» Information
■ ■ ■ ■ ■ ■ ■
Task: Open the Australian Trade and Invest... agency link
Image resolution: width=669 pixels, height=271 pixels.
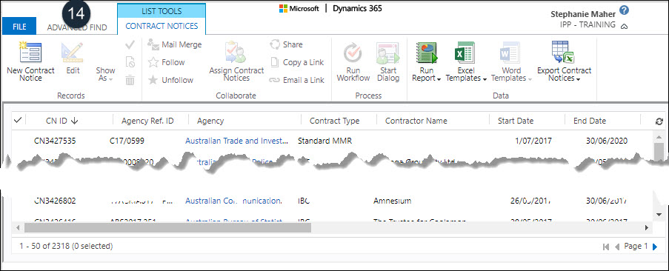Action: (x=236, y=141)
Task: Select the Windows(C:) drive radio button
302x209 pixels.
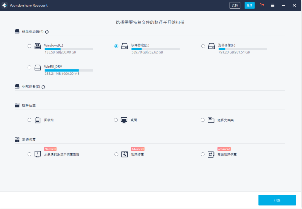Action: pyautogui.click(x=29, y=46)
■ ■ ■ ■ ■ ■ ■
» Your assignment
Could you return the lines in the entries above that contain "Task"?

» Answer section
Task: Open the Australian Trade and Invest... agency link
Task: Select the Windows(C:) drive radio button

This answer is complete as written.